Un periodo decisamente nero quello che sta vivendo Apple, duramente criticata da parte degli esperti in sicurezza per i catastrofici bug di iOS, le vulnerabilità zero-day e, ancora una volta, per le carenti policy di sicurezza del proprio Developer Enterprise Program.
Secondo delle recenti indagini, ci sarebbe un nuovo problema con i certificati Enterprise rilasciati alle aziende dalla società di Cupertino, che lascerebbe aperta la possibilità agli hacker per distribuire liberamente app iOS pirata sull’App Store. E tutto questo sta avvenendo mentre uno dei più grandi rivali, Google, sta lavorando duramente e, presumibilmente, sta facendo grandi progressi nel combattere e rimuovere dal proprio Play Store app Android dannose.
App pirata su iOs
Sembra dunque che sia abbastanza facile aggirare le regole del programma Enterprise per gli sviluppatori Apple, ottenendo così il via libera alla distribuzione gratuita di versioni di Spotify, Angry Birds, Pokemon Go, Minecraft e altre app iOS altrettanto popolari, al di fuori del mercato ufficiale di Apple.
Teoricamente gli iPhone sono programmati per bloccare i tentativi di installazione di app da fonti non conosciute e non tracciate. Tramite un escamotage basato sui certificati Enterprise, tuttavia, un gruppo di distributori di software illeciti, tra cui aziende come TutuApp, Panda Helper, AppValley e TweakBox sono riusciti ad aggirare la verifiche effettuate dall’App Store.
Si tratta in buona sostanza di aziende apparentemente legittime che distribuiscono software leciti, ma in realtà queste offrono ai consumatori metodi illegittimi per ascoltare musica in streaming gratuitamente o evitare costi di installazione e acquisti in-app previsti dai videogame più popolari. Teoricamente il rischio riguarda più le aziende produttrici di queste app, alle quali vengono sottratte delle entrate, ma potenzialmente esistono dei problemi di sicurezza anche per gli utenti, non trattandosi di applicazioni controllate e sicure, soprattutto vista la facilità con la quale gli hacker riescono a distribuire software contraffatti sull’app Store.

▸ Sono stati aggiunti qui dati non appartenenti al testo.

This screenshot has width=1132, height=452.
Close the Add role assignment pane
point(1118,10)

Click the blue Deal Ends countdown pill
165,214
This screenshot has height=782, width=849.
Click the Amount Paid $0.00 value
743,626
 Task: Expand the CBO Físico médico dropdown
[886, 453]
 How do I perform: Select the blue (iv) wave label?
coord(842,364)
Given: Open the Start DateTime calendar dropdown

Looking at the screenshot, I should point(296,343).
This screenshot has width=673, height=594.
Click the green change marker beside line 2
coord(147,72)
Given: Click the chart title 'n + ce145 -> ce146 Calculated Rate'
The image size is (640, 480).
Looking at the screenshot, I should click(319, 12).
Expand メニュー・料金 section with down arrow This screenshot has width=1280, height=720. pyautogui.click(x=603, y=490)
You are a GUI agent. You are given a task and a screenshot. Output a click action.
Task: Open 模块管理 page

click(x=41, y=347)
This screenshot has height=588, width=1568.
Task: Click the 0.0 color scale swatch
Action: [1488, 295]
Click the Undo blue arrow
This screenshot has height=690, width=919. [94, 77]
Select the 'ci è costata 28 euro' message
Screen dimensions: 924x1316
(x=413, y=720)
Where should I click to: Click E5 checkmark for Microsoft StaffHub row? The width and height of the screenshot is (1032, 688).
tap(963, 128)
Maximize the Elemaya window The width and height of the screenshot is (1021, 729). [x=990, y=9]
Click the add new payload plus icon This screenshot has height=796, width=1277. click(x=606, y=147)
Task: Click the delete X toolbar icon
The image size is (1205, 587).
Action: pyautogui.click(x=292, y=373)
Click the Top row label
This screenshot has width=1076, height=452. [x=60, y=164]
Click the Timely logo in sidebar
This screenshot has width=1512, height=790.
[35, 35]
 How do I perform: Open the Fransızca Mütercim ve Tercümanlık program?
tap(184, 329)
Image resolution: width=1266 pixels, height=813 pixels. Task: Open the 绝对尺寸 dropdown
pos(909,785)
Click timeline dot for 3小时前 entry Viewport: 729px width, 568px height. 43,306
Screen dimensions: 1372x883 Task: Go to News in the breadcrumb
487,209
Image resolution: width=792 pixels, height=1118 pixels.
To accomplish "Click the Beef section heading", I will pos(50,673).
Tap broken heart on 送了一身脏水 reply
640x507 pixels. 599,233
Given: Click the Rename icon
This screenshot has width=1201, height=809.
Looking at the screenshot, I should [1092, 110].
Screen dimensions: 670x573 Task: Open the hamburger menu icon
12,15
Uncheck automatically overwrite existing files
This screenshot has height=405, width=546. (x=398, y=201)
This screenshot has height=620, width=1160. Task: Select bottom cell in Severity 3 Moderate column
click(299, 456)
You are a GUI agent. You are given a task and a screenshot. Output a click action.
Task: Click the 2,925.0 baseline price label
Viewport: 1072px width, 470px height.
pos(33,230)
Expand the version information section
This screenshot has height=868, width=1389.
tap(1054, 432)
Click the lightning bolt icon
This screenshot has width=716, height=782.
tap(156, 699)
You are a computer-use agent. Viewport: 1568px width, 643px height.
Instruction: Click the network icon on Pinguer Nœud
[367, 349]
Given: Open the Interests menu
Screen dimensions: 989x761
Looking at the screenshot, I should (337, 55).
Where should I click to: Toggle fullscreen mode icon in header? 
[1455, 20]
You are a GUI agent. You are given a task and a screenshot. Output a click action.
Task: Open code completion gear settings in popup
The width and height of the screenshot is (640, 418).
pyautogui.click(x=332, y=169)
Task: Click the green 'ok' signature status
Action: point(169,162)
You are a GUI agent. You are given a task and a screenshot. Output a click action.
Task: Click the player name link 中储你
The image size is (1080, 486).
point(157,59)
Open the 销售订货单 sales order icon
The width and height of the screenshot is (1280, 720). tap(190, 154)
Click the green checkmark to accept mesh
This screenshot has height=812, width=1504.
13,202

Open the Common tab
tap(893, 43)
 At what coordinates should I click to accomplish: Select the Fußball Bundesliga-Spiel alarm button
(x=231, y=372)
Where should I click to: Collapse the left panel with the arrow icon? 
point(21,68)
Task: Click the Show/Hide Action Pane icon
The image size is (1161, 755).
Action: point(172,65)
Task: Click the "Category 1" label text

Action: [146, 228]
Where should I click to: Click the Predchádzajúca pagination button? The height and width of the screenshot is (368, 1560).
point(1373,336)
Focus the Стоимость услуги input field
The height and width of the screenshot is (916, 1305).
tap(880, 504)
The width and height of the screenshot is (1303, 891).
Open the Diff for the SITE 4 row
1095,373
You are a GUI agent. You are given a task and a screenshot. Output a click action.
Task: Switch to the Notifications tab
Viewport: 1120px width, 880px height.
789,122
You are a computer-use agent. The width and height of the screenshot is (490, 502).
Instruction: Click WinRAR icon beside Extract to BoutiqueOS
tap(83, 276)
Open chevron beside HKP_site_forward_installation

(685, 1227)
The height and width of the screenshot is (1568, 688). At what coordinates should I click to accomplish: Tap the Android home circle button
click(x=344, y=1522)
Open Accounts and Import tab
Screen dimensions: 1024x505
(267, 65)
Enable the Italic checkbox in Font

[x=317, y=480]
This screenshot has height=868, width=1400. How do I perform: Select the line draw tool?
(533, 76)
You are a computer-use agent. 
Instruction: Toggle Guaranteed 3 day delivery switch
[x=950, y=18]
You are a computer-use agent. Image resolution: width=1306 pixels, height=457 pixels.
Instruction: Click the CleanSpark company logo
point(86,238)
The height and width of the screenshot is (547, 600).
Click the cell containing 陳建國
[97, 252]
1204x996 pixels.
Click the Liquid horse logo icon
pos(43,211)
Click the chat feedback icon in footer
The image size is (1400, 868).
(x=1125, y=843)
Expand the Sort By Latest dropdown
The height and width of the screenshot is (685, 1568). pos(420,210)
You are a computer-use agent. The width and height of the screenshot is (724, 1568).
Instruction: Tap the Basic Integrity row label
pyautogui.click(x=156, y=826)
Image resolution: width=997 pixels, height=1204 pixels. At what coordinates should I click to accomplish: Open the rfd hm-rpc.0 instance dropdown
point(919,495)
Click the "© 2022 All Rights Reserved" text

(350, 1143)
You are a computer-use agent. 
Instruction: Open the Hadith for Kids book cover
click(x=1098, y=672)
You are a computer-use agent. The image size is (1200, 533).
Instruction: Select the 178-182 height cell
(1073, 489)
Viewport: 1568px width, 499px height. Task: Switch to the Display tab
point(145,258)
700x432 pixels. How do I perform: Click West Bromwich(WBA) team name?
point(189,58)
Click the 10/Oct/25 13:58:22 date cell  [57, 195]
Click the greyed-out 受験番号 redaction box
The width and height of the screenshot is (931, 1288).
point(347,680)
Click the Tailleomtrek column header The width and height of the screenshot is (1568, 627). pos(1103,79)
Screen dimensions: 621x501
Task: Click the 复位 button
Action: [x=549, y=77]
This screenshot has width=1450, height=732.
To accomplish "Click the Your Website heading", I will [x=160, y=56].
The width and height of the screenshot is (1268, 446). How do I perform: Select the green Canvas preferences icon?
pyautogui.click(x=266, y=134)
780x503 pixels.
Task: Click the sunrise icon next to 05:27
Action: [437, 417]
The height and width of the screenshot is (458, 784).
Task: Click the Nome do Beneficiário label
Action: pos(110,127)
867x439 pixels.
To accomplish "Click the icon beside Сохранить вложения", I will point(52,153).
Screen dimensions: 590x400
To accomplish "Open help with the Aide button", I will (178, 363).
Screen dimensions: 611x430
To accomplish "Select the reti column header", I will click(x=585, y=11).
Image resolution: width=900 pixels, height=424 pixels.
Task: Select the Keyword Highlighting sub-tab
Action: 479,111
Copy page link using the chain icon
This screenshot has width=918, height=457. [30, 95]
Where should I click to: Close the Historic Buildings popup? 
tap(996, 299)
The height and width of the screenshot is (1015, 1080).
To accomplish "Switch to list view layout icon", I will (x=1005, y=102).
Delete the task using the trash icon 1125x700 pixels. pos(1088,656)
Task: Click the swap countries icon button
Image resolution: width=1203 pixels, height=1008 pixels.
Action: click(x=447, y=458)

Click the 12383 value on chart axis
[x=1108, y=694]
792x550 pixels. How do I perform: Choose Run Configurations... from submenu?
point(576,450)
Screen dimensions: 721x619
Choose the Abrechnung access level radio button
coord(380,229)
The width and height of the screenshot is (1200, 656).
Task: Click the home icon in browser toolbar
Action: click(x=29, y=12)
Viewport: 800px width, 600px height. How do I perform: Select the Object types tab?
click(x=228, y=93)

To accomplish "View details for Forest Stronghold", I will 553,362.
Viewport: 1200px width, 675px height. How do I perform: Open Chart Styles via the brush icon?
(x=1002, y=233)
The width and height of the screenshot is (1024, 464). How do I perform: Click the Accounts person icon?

Un brutto capitolo della storia Apple che si aggiunge a quello di cui abbiamo parlato qualche tempo fa, relativo agli abusi sui certificati Enterprise da parte di Facebook e Google, con conseguenti violazioni della privacy degli utenti iPhone, e a tutte le varie app illegali (pornografia, gioco d’azzardo e quant’altro) che girano sui dispositivi iOS di tutto il mondo, senza un’adeguata autorizzazione.
Autenticazione a due fattori
Per risolvere il problema, Apple starebbe implementando un processo di autenticazione a due fattori per gli account degli sviluppatori, prevedendo l’invio di un codice e una password sullo smartphone. Il nuovo metodo di autenticazione a due fattori per la protezione dell’ID Apple, che diventerebbe obbligatorio per gli sviluppatori, dovrebbe partire da fine mese consentendo l’accesso solo da dispositivi autorizzati, ma sarà sufficiente?